What the Herd Thinks—Pharmaceuticals
- Generic Drug Stocks Plunge Amid Fears of Clinton’s War on Healthcare Costs (Wall Street Journal, February 1993)
- Embattled Drug Industry Makes Offer to Clinton (Wall Street Journal, May 1993)
- Reforms Hit European Drugs Industry (Financial Times, June 1993)
- Another Job Reduction Set in Drug Industry (Wall Street Journal, October 1993)
- Drug Industry Darkens View of Clinton Health Plan (Wall Street Journal, October 1993)
- “Litany of Disasters” for the International Drugs Industry (Financial Times, March 1994)
Moral: Buy during times of pessimism.
In these circumstances, avoiding what the crowd was doing and waiting until share prices had fully reflected all the bad news again proved fruitful. The fund’s analysis kept throwing up what seemed to be demonstrably undervalued securities. The managers did not know that Pharmacia, the Swedish company, was going to merge with Upjohn and Ciba-Geigy with Sandoz. Nor did they predict that the Wellcome Trust was going to be taken over by Glaxo. What the analysis did show was that Wellcome, for example, had a strong balance sheet with net cash, and earnings growth in excess of 8 percent for the foreseeable future. It had positive cash flow and a sustainable dividend in excess of 5 percent. Why would you not wish to invest in such a company? Only negative sentiment prevented it happening. It was a perfect example of how the short-term focus of most investors can drive security prices well away from their justified level, which is the assumption that underpins the Templeton philosophy of investment.
In practice, after the initial scare, drug company stocks rose steadily for around five years. The fund’s exposure to drug companies rose from under 1 percent to 7 percent over 18 months, before being gradually reduced. (See Figure 5.9.) Again it is evident that on the basis of perfect hindsight, the fund sold down its holdings too early. The important point is that the gains that were achieved stemmed directly from the quality of the analysis that went into the initial decision to buy, and a willingness not to be swayed by the prevailing opinion of both analysts and the media. The genius of John Templeton was to see that asking the right questions and having faith in the quality of your own analysis should, in the right hands, be sufficient to produce above average results.
Notes
1. Norman Berryessa and Eric Kirzner, Global Investing the Templeton Way (New York: Irwin Professional Publishing, 1993), 134.
2. Op cit, p 134.
3. See, for example, James Montier’s analysis of the subject in his books.
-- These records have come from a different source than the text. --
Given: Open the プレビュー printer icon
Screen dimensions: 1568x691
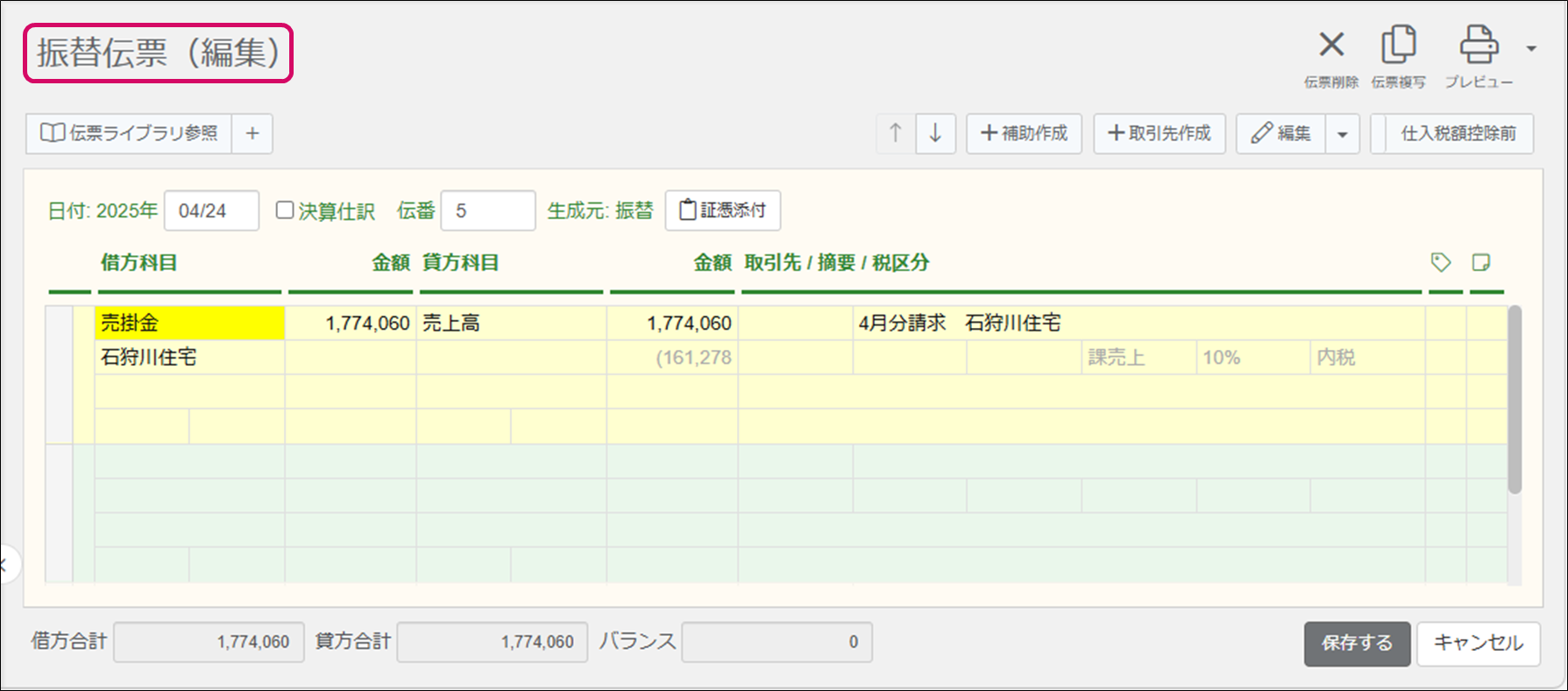Looking at the screenshot, I should (x=1478, y=45).
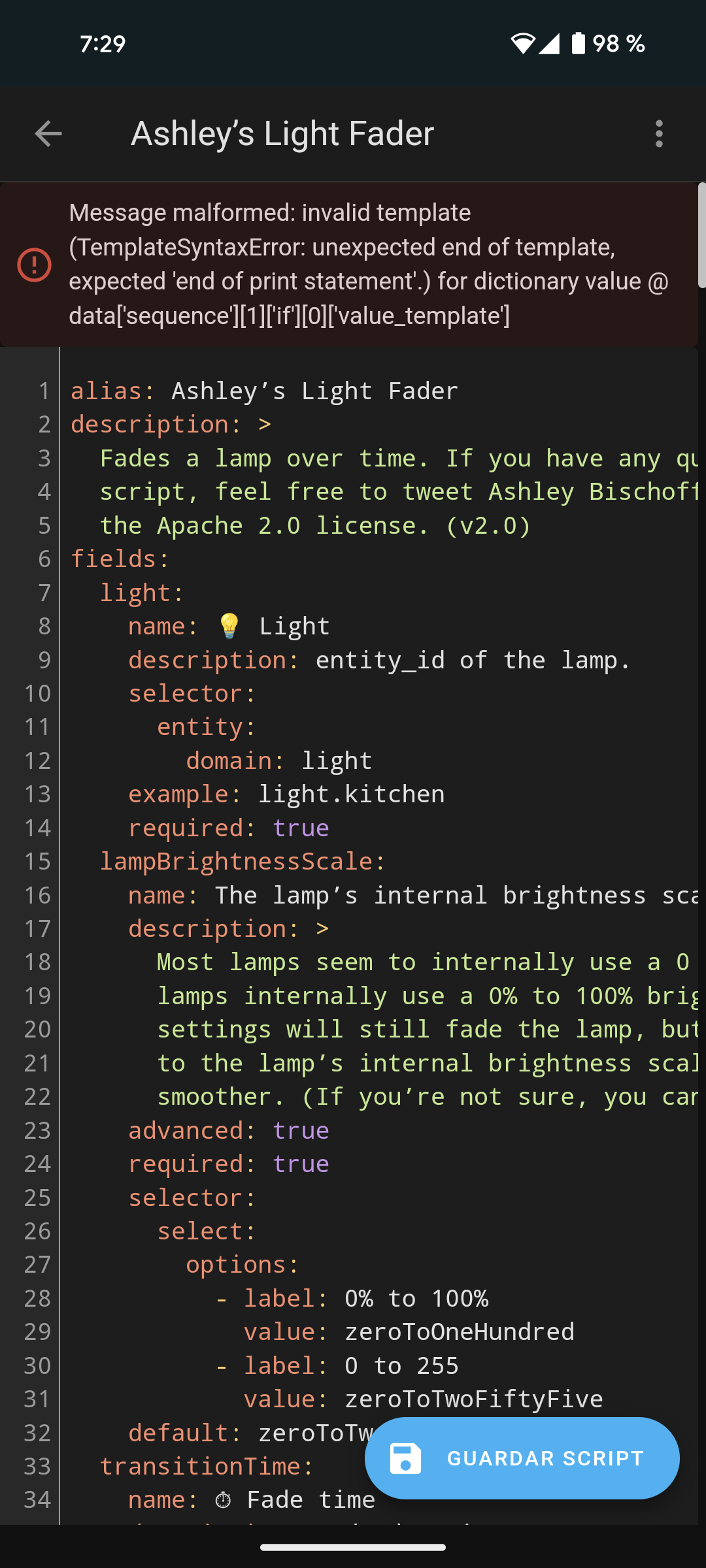Select the true value beside advanced on line 23
Screen dimensions: 706x1568
[x=301, y=1130]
4. “In most cases, in assessing a company, we place more emphasis on future earnings rather than current earnings or assets. . . . The yardstick of value we have used most often is price relative to probable future earnings.” Berryessa and Kirzner, 134.
5. Op cit, 158.
6. “Such paragons do not, of course, exist.” Quoted in Templeton and Phillips, Investing the Templeton Way.
7. Compare this to Warren Buffett’s two rules of investment. “Rule One: Don’t lose money. Rule Two: Don’t forget Rule One.”
8. Sir Isaac Newton’s comment on the South Sea Bubble: “I can calculate the motion of heavenly bodies, but not the madness of people.”